====== EXERCISE DATA

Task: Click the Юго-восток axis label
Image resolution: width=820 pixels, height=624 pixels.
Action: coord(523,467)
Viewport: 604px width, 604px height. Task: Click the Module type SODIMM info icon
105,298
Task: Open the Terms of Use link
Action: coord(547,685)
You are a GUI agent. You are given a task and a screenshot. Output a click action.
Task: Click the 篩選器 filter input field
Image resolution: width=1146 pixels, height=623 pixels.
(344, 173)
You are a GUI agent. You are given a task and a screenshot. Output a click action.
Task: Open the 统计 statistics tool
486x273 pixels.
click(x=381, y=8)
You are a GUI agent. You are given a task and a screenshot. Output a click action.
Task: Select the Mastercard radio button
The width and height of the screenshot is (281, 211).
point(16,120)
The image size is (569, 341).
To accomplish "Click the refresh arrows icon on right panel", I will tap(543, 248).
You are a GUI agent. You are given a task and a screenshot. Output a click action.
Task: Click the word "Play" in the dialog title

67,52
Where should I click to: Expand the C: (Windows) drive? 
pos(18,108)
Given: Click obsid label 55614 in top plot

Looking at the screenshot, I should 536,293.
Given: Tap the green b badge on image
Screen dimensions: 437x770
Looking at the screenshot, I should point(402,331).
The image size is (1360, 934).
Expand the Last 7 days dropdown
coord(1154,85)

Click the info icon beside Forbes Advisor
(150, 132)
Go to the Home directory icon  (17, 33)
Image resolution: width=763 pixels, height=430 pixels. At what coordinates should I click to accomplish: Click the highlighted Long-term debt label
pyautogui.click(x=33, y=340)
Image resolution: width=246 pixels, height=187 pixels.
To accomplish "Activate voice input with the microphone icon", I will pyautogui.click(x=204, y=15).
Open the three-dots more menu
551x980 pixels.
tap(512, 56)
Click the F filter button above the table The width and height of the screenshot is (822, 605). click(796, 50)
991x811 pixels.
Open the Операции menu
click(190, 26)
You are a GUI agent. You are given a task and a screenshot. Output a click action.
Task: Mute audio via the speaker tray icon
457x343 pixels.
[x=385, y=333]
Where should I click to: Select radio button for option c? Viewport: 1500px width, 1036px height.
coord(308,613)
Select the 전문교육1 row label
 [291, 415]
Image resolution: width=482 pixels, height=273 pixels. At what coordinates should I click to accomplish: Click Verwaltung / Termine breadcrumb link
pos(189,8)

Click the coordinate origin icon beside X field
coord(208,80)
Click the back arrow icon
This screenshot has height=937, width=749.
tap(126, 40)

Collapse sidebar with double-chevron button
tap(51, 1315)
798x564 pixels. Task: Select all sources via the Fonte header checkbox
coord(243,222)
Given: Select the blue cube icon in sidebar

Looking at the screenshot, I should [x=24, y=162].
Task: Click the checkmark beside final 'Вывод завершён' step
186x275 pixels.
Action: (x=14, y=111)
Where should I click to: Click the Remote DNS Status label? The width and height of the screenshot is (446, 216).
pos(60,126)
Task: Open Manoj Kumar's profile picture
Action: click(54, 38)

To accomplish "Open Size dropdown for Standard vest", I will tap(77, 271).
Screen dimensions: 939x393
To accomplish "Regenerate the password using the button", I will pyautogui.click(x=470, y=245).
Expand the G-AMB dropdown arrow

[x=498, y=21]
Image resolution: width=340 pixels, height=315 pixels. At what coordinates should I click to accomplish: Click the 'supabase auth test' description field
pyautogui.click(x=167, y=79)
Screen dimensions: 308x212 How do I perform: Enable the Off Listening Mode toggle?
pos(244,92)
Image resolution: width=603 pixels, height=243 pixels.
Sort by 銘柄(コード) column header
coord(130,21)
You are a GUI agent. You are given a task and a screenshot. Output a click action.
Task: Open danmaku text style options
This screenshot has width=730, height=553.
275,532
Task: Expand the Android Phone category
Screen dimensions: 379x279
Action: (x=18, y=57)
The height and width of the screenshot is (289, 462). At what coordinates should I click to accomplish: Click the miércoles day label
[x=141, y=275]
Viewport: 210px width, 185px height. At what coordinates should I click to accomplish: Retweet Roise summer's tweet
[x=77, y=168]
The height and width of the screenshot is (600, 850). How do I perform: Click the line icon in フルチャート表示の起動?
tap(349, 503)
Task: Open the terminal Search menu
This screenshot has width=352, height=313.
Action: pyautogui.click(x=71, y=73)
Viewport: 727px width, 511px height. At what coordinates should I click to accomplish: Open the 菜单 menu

============

Your reply should consist solely of the number of lines above that contain the word "input".

2